Aux termes de ses dernières écritures notifiées par voie électronique le 7 novembre 2023, Madame [T] [O] épouse [U] sollicite, outre le prononcé du divorce pour altération définitive du lien conjugal, le report des effets du divorce entre époux concernant leurs biens à la date de la séparation effective du couple, le 19 novembre 2020, l’application du principe posé à l’article 264 du code civil, la suppression de la contribution à l’éducation et l’entretien de l’enfant majeur mise à la charge du père à compter du jugement de divorce et, s’agissant de l’enfant mineur, l’exercice conjoint de l’autorité parentale, la fixation de sa résidence au domicile maternel, l’octroi au père d’un droit de visite et d’hébergement libre ou classique et la mise à la charge du père d’une contribution à l’éducation et l’entretien d’un montant de deux cent (200) euros.
En défense, dans ses conclusions notifiées électroniquement le 23 octobre 2023, Monsieur [Z] [D] [N] [U] ne s’oppose à aucune des demandes présentées par Madame [T] [O] épouse [U] sauf en ce qui concerne la pension alimentaire au titre de la contribution à l’éducation et l’entretien de l’enfant mineur. Il sollicite le constat de son état d’impécuniosité à compter du 1er octobre 2021. En sus, il souhaite l’application du principe posé à l’article 265 du code civil.
Dans leur proposition respective de règlement de leurs intérêts pécuniaires et patrimoniaux, les époux rendent compte d’une communauté vide de tout actif.
L’ordonnance de clôture est intervenue le 27 février 2024.
Le juge de la mise en état a autorisé le dépôt des dossiers au greffe à la date du 26 mars 2024.
Les parties ont été informées de ce que le jugement serait rendu le 23 avril 2024 par mise à disposition au greffe de la juridiction.
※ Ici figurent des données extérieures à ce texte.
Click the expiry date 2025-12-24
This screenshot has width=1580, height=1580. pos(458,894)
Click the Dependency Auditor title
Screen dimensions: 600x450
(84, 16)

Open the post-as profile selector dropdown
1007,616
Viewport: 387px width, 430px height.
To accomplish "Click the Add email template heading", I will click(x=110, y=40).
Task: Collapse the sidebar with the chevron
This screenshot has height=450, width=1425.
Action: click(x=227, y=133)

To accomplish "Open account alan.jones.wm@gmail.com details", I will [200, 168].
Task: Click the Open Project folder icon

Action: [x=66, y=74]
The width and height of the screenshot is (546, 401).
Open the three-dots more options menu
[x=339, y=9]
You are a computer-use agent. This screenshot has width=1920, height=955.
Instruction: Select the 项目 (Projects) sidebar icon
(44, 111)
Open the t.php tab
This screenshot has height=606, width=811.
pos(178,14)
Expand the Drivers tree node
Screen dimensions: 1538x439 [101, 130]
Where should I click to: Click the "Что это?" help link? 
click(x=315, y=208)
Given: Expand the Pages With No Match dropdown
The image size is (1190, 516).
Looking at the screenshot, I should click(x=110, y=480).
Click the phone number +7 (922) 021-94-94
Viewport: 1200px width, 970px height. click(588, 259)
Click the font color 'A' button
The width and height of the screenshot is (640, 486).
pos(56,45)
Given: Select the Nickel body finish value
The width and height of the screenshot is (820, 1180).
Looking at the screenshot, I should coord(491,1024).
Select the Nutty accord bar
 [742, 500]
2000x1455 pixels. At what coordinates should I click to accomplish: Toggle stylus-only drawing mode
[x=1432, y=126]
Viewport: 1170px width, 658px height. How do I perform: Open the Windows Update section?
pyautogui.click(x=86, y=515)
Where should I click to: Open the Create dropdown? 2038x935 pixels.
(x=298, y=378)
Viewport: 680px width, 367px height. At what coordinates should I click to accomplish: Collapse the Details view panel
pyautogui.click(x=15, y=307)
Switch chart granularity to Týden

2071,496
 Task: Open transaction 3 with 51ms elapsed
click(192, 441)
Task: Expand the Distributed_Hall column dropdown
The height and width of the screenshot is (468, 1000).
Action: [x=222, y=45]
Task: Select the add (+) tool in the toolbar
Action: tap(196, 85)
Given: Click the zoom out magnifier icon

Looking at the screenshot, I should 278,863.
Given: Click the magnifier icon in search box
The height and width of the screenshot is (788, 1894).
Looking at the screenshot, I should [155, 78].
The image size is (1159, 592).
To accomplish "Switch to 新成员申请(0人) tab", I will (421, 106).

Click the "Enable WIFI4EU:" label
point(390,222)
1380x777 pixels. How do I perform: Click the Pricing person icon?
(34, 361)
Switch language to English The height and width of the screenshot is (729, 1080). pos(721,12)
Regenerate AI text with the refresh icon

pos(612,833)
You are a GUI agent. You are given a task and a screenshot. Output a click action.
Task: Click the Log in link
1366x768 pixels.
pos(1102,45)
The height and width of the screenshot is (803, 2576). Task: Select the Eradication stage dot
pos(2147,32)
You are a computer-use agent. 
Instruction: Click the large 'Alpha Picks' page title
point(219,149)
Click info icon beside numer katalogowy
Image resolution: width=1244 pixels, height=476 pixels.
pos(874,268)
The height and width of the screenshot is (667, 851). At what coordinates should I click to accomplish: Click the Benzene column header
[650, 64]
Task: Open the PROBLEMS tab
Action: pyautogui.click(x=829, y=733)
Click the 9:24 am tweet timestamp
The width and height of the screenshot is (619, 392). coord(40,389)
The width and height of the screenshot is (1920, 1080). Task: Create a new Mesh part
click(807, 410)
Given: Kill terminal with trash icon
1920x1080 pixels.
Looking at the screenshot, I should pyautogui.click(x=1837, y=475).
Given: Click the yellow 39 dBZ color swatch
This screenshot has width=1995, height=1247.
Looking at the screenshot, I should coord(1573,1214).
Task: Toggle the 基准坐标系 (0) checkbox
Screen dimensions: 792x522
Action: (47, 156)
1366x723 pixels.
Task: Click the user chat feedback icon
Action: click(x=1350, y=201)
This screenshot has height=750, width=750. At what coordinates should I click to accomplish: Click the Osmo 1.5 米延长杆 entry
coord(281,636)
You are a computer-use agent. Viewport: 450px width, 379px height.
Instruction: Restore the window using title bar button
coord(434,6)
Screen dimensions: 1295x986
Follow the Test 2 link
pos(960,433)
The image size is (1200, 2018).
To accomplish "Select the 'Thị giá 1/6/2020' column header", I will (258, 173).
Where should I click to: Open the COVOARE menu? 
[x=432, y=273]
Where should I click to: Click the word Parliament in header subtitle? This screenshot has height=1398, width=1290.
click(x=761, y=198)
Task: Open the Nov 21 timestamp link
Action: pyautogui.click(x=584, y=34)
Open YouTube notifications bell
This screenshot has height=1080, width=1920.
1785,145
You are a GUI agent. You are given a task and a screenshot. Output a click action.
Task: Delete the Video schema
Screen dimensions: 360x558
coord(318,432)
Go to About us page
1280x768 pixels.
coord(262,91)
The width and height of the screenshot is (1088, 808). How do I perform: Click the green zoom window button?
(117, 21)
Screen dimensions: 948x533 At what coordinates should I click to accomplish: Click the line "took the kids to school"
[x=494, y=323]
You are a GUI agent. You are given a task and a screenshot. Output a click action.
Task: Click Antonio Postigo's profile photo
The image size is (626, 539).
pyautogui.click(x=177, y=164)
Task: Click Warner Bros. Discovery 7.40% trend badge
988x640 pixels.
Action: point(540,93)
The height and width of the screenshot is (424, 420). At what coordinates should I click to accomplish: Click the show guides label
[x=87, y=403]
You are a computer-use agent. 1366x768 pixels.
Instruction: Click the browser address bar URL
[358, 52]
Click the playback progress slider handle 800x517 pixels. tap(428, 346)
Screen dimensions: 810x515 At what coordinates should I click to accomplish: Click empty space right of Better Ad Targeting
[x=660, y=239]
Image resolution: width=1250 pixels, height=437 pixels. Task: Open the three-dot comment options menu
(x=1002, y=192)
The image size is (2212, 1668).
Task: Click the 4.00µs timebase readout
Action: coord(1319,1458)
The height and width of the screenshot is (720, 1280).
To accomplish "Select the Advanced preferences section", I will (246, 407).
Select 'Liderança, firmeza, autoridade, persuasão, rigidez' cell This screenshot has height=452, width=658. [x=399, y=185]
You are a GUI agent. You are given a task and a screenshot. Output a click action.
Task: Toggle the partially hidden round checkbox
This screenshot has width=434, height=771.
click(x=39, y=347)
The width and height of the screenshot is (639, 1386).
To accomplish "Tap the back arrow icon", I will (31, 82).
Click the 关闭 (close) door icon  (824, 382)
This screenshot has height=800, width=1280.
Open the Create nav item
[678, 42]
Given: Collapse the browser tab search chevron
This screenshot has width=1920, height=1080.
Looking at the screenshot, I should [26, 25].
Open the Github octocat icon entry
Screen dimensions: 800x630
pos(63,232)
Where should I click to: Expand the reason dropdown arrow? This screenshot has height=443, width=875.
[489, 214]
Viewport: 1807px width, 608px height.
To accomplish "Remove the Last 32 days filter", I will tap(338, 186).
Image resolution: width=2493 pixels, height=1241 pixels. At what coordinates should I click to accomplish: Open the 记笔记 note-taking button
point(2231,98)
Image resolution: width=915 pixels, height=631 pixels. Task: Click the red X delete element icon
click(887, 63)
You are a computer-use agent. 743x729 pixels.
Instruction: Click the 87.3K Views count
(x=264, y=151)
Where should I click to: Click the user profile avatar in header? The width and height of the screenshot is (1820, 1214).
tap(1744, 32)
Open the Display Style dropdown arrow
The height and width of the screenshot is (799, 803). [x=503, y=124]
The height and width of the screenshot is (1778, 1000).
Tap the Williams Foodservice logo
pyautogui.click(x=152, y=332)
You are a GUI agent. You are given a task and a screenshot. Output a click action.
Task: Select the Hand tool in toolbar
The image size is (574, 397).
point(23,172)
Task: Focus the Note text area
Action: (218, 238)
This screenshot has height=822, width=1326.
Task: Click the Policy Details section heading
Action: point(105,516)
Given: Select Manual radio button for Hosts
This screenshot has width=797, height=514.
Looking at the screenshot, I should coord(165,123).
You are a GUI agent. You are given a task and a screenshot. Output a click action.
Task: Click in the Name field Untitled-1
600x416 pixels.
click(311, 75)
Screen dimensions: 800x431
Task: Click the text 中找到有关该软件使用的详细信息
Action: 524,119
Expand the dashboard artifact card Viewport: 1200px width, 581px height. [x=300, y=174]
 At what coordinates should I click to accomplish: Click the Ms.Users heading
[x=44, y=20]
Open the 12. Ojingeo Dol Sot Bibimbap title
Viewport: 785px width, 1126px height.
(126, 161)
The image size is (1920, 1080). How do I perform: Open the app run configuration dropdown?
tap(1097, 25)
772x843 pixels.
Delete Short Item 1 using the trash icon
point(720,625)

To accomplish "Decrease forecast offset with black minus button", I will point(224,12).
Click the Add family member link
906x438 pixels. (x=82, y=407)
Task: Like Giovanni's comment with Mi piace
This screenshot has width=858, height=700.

[DÉBATS NON PUBLICS – Motivation de la décision occultée]
PAR CES MOTIFS
Le Juge aux affaires familiales, statuant publiquement, par décision contradictoire et en premier ressort, après débats en chambre du conseil,
Vu l’acte d’assignation en divorce du 28 juin 2023,
Vu le procès-verbal constatant l’acceptation du principe de la rupture du mariage sans considération des faits à l’origine de celle-ci signé par les époux le 15 mars 2021,
DEBOUTE les époux de leur demande en divorce pour altération définitive du lien conjugal ;
REJETTE en conséquence l’ensemble de leurs demandes subséquentes ;
CONDAMNE les époux aux dépens à concurrence de la moitié chacun et DIT qu’ils seront recouvrés le cas échéant conformément à la législation sur l’aide juridictionnelle.
Ainsi fait et rendu par mise à disposition au greffe le 23 AVRIL 2024, les parties en ayant été avisées à l’issue des débats conformément aux dispositions du deuxième alinéa de l’article 450 du code de procédure civile.